Job: Reproduce the stretch of lines from the one containing "The height and width of the screenshot is (401, 840)." through the one containing "Action: (388, 111)", both included, character for character.

[Extracted records]

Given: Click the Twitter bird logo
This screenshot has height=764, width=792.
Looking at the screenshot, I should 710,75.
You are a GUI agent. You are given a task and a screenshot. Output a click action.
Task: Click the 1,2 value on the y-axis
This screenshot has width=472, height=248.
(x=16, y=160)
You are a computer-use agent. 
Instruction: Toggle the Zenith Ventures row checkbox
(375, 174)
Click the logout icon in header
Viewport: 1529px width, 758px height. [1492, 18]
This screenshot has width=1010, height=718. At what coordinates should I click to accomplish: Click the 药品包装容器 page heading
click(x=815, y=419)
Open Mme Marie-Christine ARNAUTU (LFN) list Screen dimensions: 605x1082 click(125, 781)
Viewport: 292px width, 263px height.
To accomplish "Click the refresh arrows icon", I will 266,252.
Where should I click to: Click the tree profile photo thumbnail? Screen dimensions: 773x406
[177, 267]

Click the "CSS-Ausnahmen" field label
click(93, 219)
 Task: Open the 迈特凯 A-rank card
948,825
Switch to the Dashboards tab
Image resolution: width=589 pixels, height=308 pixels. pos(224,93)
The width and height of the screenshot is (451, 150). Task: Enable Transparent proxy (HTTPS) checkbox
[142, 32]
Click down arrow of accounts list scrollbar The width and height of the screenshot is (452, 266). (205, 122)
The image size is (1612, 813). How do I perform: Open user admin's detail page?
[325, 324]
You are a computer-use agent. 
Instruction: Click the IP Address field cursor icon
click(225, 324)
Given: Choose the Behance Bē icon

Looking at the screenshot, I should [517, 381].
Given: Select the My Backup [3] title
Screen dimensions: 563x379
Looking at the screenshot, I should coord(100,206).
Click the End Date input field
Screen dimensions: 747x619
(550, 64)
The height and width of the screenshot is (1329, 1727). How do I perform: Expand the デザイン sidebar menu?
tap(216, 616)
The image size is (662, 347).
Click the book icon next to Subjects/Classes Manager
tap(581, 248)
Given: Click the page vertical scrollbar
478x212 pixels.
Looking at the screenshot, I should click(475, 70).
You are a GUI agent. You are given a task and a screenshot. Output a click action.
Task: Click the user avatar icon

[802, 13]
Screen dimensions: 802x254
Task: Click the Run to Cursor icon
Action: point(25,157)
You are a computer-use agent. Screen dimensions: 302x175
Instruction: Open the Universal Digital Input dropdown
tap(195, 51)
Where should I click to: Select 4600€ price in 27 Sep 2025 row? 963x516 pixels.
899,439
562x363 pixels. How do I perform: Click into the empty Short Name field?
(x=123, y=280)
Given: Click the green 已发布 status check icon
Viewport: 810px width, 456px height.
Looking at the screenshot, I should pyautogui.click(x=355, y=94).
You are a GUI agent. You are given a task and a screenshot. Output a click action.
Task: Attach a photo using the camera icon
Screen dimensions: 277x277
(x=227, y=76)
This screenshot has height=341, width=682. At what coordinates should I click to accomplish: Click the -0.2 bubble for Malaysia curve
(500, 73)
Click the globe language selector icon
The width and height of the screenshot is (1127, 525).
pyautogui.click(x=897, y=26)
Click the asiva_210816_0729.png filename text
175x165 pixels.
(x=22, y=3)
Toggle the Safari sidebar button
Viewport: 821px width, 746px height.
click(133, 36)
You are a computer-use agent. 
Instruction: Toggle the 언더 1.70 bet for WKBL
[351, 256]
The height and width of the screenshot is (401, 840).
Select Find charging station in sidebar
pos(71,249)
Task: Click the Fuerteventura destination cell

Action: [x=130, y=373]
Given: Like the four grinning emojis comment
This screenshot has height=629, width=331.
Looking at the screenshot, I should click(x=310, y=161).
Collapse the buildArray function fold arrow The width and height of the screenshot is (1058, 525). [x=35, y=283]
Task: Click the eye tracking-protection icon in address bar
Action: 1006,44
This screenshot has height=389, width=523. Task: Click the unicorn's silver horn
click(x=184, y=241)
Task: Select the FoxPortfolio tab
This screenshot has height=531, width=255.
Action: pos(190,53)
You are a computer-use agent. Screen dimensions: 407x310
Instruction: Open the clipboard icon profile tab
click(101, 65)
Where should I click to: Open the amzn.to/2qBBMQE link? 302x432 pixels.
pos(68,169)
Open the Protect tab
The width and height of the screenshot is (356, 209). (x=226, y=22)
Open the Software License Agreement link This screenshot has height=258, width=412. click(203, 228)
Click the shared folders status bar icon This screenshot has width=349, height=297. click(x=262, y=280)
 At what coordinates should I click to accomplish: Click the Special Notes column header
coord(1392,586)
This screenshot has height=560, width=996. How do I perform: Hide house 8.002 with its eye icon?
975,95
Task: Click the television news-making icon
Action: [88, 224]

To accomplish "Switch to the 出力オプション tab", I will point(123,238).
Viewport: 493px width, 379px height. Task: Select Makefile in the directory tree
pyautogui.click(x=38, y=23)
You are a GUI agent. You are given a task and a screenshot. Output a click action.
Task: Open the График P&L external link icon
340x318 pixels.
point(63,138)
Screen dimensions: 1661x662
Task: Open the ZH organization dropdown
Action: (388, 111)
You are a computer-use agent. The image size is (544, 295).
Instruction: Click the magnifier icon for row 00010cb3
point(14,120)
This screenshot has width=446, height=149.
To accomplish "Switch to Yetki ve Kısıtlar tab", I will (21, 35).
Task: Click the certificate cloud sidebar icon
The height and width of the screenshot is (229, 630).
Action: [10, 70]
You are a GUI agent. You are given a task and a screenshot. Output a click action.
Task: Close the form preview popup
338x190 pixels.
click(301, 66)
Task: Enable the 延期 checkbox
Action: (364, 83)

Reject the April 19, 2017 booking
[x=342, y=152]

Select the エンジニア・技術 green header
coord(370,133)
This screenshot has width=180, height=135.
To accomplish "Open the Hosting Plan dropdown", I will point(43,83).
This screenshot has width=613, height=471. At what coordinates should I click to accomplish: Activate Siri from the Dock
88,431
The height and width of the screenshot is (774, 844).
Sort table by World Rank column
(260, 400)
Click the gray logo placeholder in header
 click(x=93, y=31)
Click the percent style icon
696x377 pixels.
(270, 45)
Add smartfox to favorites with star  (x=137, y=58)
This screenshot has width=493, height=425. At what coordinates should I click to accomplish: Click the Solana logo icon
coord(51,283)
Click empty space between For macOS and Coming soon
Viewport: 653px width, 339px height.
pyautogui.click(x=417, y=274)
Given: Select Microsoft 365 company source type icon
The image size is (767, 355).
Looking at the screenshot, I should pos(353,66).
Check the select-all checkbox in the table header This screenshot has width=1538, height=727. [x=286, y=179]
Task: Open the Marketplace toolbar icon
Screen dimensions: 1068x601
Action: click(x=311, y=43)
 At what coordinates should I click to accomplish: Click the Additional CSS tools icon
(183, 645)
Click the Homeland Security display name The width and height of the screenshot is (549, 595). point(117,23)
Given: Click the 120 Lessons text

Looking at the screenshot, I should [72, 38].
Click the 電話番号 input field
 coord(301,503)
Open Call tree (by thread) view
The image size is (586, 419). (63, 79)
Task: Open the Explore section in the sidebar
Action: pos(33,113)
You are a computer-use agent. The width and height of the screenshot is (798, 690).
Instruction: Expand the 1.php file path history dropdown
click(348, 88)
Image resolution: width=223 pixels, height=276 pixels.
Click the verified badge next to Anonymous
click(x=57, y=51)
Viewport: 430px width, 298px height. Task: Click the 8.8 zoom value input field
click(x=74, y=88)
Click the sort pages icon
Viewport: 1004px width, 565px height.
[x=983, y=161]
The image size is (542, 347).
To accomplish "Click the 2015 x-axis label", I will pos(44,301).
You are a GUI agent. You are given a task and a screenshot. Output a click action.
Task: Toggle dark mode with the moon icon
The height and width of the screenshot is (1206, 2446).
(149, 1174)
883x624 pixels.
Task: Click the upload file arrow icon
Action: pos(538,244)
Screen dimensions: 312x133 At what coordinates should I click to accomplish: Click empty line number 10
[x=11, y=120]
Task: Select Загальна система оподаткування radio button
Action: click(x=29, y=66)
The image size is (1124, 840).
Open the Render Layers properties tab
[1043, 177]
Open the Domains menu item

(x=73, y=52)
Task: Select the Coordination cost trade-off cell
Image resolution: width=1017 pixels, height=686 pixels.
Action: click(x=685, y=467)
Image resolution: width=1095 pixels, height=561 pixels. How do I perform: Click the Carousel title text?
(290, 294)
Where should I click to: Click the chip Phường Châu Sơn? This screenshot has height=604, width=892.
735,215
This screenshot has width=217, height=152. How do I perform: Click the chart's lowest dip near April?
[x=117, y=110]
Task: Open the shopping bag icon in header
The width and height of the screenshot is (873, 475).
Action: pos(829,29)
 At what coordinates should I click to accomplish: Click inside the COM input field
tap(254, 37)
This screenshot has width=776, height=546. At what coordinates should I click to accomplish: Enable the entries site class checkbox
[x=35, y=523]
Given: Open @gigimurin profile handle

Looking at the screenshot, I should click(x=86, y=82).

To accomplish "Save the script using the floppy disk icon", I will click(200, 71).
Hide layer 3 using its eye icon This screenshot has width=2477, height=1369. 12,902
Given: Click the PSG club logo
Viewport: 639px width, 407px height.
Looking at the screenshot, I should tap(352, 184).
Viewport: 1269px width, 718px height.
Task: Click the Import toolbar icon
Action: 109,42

Full output:
The height and width of the screenshot is (401, 840).
Select Find charging station in sidebar
pos(71,249)
Task: Click the Fuerteventura destination cell

Action: [x=130, y=373]
Given: Like the four grinning emojis comment
This screenshot has height=629, width=331.
Looking at the screenshot, I should click(x=310, y=161).
Collapse the buildArray function fold arrow The width and height of the screenshot is (1058, 525). [x=35, y=283]
Task: Click the eye tracking-protection icon in address bar
Action: 1006,44
This screenshot has height=389, width=523. Task: Click the unicorn's silver horn
click(x=184, y=241)
Task: Select the FoxPortfolio tab
This screenshot has height=531, width=255.
Action: pos(190,53)
You are a computer-use agent. Screen dimensions: 407x310
Instruction: Open the clipboard icon profile tab
click(101, 65)
Where should I click to: Open the amzn.to/2qBBMQE link? 302x432 pixels.
pos(68,169)
Open the Protect tab
The width and height of the screenshot is (356, 209). (x=226, y=22)
Open the Software License Agreement link This screenshot has height=258, width=412. click(203, 228)
Click the shared folders status bar icon This screenshot has width=349, height=297. click(x=262, y=280)
 At what coordinates should I click to accomplish: Click the Special Notes column header
coord(1392,586)
This screenshot has height=560, width=996. How do I perform: Hide house 8.002 with its eye icon?
975,95
Task: Click the television news-making icon
Action: [88, 224]

To accomplish "Switch to the 出力オプション tab", I will point(123,238).
Viewport: 493px width, 379px height. Task: Select Makefile in the directory tree
pyautogui.click(x=38, y=23)
You are a GUI agent. You are given a task and a screenshot. Output a click action.
Task: Open the График P&L external link icon
340x318 pixels.
point(63,138)
Screen dimensions: 1661x662
Task: Open the ZH organization dropdown
Action: (388, 111)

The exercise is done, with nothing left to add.